Could you filter the records below and keep only the lines with the word "category"?

........

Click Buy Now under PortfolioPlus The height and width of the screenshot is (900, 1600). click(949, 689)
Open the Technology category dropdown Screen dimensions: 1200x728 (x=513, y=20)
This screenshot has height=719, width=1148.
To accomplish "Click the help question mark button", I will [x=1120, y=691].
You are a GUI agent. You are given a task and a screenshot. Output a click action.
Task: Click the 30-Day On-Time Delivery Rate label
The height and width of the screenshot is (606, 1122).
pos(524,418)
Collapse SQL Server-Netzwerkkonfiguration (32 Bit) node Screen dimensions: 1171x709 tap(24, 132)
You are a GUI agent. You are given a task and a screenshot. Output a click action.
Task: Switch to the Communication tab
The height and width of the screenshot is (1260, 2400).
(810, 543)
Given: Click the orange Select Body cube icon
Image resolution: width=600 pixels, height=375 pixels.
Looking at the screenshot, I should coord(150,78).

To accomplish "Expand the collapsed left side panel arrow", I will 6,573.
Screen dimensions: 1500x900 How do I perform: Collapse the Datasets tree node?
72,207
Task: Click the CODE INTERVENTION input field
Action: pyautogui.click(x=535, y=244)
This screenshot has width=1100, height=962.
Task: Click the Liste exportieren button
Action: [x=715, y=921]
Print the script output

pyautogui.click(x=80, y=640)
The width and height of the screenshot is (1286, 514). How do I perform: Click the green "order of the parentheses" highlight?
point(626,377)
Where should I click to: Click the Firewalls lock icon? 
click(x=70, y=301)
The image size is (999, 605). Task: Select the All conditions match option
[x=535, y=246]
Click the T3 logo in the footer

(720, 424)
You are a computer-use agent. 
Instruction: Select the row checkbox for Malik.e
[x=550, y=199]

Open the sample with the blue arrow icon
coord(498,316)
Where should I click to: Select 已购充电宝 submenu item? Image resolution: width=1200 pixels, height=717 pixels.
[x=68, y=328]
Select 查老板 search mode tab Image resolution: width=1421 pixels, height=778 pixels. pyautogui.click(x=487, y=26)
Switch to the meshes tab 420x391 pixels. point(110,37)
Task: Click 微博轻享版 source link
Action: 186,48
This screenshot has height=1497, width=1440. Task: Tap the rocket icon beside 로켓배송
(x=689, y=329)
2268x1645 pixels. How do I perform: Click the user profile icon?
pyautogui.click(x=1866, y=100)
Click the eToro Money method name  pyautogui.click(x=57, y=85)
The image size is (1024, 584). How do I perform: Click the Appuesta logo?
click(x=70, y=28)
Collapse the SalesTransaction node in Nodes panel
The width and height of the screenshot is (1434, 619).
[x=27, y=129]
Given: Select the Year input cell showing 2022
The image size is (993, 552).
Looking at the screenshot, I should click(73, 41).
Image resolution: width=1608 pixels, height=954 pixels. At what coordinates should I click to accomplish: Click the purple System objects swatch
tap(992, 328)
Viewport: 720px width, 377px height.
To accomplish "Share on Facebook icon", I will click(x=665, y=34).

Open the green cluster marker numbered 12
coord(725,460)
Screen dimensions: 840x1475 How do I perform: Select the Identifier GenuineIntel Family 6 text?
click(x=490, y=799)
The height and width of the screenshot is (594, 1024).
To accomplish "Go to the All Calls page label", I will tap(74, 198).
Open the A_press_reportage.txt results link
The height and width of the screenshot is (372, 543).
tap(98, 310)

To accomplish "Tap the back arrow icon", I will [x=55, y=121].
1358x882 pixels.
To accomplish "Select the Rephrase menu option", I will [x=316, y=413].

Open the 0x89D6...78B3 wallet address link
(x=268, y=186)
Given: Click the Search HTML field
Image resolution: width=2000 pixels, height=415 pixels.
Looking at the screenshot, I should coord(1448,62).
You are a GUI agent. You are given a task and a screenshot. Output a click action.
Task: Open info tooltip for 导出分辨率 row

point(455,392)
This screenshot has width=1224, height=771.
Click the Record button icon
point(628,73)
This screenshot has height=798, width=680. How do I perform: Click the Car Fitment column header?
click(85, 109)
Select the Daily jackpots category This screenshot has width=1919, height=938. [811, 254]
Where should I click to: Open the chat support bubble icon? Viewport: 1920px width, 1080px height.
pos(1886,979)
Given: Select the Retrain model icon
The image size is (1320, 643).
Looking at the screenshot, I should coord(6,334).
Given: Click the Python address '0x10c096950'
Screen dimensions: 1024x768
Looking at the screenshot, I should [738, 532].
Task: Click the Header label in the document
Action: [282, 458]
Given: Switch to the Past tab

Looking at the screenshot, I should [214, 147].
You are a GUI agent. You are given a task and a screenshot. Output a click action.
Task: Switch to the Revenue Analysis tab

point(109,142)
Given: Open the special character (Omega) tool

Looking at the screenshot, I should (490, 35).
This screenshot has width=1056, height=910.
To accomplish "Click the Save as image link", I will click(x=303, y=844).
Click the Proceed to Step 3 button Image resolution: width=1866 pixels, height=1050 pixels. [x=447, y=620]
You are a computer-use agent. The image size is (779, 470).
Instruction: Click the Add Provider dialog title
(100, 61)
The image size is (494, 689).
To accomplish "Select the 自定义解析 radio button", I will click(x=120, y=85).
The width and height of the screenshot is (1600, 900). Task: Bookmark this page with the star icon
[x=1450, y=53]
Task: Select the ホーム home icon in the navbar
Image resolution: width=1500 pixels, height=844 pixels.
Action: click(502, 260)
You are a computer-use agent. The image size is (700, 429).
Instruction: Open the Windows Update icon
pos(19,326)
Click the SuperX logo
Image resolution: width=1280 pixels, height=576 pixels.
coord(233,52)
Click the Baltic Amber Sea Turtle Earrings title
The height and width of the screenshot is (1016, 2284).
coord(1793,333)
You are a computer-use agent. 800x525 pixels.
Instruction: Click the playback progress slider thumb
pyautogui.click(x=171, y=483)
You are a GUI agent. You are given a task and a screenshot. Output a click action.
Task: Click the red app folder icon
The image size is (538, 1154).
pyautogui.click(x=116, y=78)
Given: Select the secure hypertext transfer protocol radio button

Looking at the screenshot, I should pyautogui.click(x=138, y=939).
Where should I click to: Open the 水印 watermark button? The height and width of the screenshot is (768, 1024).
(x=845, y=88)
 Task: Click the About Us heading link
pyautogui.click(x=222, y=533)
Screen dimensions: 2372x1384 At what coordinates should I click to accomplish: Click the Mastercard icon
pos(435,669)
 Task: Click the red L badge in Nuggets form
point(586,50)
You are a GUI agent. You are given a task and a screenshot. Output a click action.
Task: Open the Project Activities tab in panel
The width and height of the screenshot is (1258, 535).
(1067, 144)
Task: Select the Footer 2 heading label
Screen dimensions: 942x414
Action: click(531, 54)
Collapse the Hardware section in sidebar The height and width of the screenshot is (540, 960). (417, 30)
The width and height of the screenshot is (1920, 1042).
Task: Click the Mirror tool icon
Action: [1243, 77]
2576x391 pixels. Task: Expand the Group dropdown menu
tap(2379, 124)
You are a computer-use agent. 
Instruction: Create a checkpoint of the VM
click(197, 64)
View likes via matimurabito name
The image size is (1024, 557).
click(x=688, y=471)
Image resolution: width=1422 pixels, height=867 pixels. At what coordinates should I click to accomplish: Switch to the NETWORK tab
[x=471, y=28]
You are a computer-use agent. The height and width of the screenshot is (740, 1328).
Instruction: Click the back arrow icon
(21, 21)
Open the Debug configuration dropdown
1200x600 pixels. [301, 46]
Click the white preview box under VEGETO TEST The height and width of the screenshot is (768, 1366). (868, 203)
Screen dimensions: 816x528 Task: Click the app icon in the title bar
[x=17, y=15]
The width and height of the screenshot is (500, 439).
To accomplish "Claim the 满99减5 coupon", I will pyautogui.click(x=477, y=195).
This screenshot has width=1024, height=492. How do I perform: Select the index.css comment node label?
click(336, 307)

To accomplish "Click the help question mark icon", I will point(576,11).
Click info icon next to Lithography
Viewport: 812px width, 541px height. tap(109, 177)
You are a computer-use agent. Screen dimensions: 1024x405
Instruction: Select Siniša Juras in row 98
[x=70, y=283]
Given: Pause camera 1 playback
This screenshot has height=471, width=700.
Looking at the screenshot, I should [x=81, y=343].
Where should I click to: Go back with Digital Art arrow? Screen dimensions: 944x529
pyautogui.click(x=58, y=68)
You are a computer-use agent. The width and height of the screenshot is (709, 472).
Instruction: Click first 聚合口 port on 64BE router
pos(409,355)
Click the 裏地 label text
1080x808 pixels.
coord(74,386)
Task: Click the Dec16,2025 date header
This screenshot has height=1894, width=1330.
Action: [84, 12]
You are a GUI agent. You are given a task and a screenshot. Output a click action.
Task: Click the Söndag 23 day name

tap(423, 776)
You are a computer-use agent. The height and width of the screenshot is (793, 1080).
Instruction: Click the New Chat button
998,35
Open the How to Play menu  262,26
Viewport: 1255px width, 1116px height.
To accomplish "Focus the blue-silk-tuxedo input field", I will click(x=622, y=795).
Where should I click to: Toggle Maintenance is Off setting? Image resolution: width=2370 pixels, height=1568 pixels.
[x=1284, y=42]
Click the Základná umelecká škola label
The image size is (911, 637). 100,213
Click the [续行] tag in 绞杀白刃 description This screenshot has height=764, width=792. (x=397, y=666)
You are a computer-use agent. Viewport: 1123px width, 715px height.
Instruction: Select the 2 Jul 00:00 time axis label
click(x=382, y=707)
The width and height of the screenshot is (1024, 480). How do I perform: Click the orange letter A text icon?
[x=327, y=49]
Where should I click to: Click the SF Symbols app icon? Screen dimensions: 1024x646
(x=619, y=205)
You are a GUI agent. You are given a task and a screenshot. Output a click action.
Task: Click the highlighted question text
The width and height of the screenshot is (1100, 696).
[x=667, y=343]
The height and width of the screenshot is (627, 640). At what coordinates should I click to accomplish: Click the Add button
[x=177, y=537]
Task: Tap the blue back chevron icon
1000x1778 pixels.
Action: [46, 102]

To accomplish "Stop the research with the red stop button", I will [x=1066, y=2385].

........

#### Output below
Open the Technology category dropdown Screen dimensions: 1200x728 (x=513, y=20)
Select the Daily jackpots category This screenshot has width=1919, height=938. [811, 254]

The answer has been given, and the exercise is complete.